__TASK GOAL__.
If a line of the data contains the word "item", it is counted; report how many such lines there are and nothing else.

**** MATERIAL SUPPLIED

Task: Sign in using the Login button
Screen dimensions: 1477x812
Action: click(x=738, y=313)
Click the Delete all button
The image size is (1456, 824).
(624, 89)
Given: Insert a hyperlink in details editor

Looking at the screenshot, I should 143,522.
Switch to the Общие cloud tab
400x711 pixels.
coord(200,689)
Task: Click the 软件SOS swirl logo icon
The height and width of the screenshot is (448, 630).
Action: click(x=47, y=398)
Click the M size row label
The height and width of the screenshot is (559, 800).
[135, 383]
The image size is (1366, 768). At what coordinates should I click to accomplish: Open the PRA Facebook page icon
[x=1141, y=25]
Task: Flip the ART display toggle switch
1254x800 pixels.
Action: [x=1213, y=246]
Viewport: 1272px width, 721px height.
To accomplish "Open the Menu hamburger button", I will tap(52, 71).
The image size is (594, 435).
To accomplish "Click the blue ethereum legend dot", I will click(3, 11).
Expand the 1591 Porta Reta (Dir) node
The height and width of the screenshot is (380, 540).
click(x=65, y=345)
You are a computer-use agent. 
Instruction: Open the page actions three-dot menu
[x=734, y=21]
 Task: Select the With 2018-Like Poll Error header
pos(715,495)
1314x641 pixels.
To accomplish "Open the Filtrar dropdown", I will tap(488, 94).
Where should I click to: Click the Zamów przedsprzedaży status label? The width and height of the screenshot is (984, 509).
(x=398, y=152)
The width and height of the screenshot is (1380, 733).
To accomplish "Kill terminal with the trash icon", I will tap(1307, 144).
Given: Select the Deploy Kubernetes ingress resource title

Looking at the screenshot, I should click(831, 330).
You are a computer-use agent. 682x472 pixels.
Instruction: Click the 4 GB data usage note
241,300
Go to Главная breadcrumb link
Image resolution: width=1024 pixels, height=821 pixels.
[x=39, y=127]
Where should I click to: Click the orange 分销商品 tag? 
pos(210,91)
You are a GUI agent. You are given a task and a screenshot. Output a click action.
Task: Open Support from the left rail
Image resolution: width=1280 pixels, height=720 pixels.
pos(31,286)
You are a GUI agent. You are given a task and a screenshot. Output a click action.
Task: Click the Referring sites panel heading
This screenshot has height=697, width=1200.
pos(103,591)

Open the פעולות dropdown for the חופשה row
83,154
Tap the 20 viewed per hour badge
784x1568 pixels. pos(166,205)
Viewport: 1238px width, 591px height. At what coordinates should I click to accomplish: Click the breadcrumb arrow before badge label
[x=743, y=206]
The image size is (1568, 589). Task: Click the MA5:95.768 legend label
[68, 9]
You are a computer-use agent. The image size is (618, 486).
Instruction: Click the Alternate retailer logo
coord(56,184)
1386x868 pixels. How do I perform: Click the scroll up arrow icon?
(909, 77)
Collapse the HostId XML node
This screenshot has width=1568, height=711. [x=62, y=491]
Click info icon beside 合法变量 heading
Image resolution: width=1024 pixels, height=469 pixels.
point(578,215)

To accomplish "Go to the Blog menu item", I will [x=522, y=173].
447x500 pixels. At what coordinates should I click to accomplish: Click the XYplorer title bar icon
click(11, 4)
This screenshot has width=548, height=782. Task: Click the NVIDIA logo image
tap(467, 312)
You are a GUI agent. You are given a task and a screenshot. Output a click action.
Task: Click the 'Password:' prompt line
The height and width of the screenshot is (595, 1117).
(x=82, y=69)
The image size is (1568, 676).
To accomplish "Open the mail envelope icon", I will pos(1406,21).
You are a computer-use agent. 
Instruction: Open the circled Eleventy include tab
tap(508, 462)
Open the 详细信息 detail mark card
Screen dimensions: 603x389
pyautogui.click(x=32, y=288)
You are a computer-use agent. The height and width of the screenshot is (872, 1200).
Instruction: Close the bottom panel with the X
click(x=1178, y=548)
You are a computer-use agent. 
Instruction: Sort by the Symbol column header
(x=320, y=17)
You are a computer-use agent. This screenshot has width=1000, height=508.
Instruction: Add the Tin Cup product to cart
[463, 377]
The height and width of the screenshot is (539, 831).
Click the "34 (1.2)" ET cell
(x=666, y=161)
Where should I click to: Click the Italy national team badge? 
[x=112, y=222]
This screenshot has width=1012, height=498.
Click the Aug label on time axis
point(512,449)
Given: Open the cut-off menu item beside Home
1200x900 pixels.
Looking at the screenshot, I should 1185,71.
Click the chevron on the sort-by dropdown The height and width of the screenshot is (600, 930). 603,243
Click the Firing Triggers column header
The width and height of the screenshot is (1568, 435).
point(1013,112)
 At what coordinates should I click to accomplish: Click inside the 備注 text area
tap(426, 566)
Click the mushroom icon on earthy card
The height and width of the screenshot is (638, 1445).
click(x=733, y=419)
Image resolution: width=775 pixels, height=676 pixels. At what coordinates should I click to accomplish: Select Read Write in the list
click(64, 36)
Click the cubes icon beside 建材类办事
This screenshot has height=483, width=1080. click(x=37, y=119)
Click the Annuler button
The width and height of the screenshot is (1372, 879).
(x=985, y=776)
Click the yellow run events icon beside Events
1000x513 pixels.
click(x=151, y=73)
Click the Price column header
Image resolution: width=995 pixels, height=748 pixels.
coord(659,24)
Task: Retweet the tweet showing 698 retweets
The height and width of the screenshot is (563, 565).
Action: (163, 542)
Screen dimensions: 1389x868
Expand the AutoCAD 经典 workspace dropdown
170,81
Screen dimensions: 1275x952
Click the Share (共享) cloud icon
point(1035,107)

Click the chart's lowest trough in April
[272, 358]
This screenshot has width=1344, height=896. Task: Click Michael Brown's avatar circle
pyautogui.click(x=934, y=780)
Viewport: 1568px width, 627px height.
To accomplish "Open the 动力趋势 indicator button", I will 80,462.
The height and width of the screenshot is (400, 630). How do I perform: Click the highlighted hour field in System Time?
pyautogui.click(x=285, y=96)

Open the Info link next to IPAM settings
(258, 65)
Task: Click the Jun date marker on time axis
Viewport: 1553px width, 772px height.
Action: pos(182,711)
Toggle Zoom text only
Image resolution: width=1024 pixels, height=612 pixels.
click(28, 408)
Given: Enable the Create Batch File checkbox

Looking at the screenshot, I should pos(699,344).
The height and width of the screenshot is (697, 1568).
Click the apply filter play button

********

__TASK SOLUTION__.
2